(Pixel coordinate grounding data)
Content starts

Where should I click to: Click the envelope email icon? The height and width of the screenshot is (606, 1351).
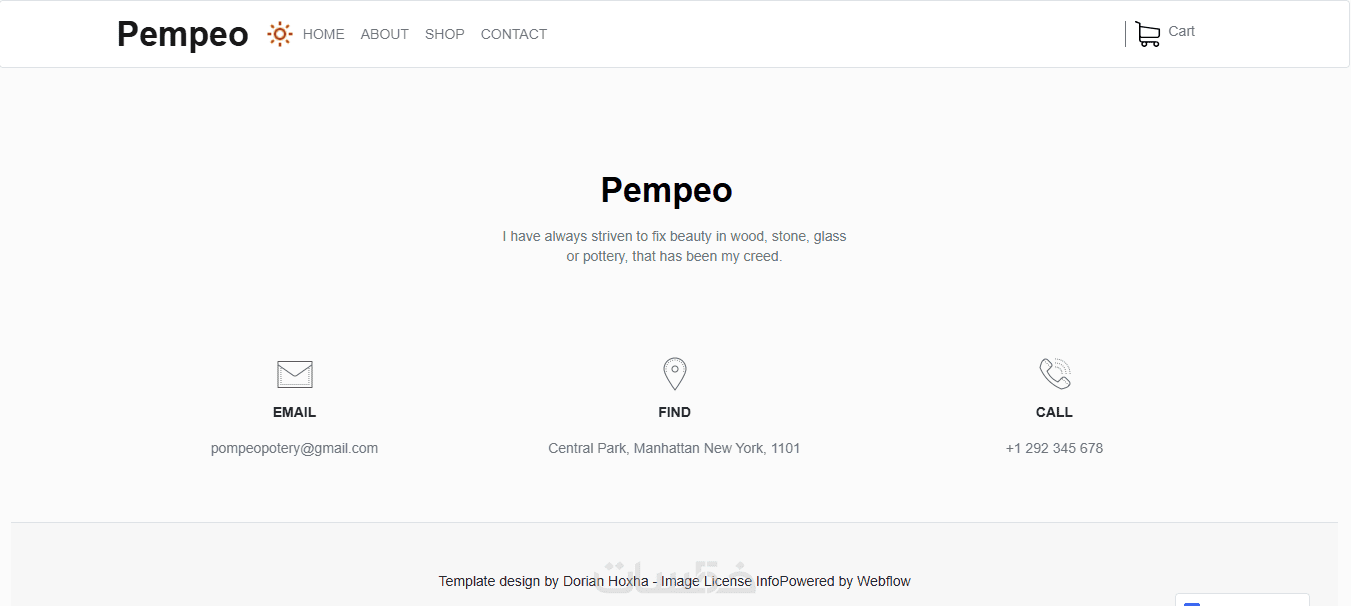[x=295, y=374]
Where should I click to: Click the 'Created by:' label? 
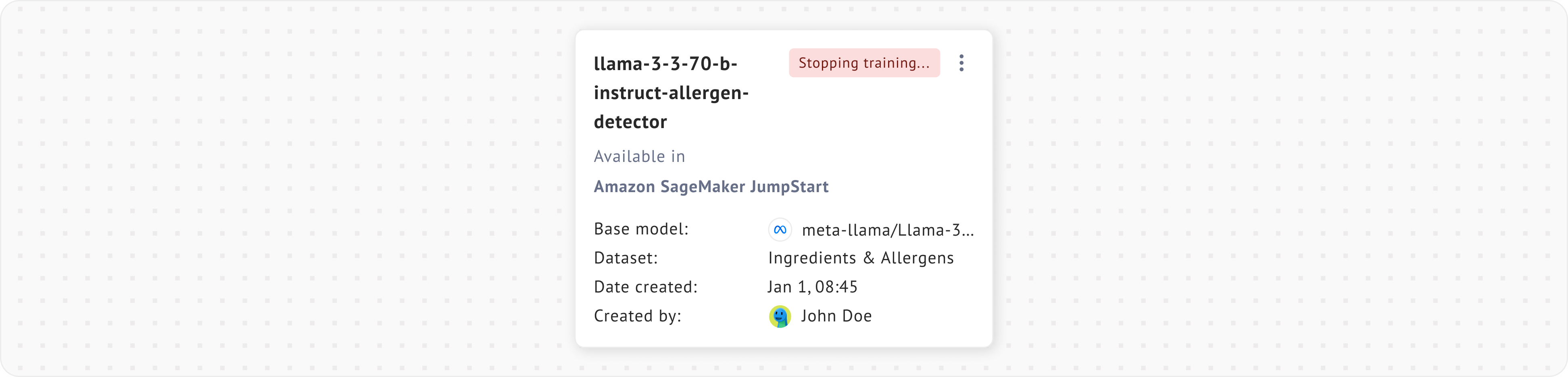pos(637,316)
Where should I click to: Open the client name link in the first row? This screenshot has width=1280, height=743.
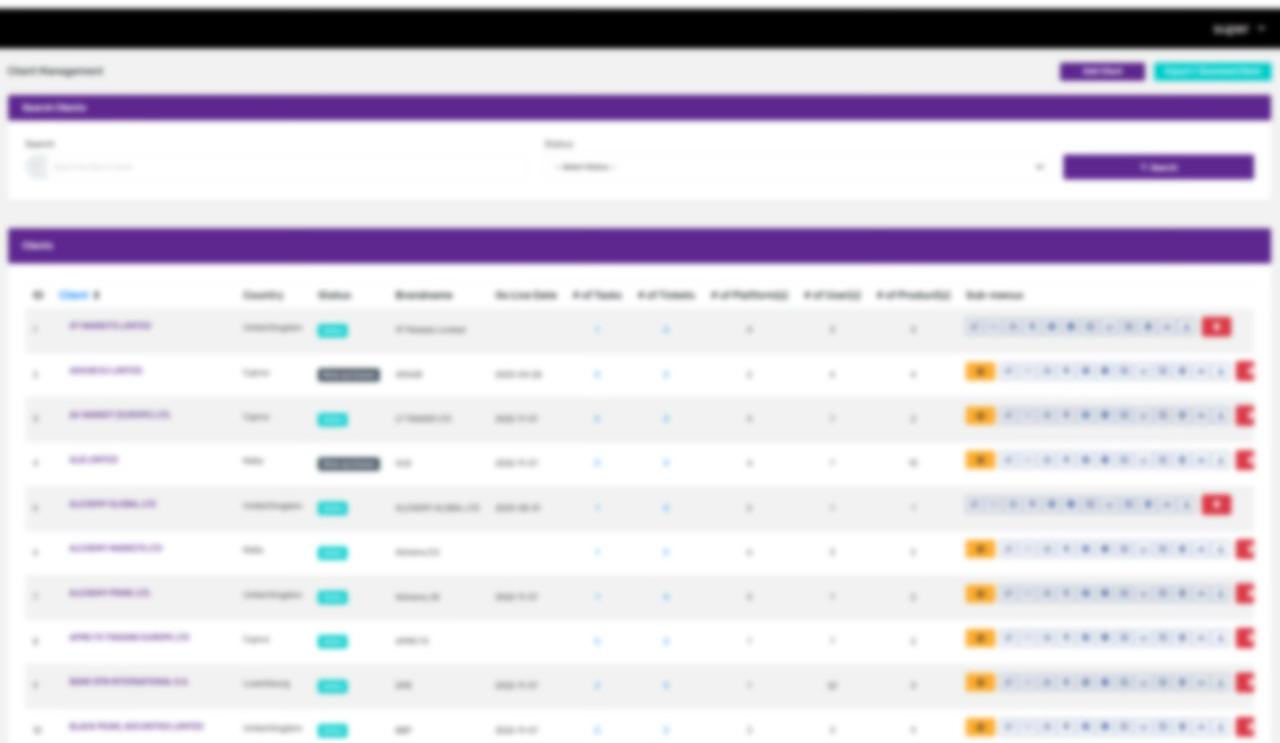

Content ends

(WORK TO BE COMPLETED) Restate the entries verbatim, without pictures.

(RESULT FOR THIS EXERCISE)
Where should I click to: Click the envelope email icon? The height and width of the screenshot is (606, 1351).
[x=295, y=374]
Where should I click to: Click the 'Created by:' label? 
pos(637,316)
Where should I click to: Open the client name link in the first row? This screenshot has width=1280, height=743.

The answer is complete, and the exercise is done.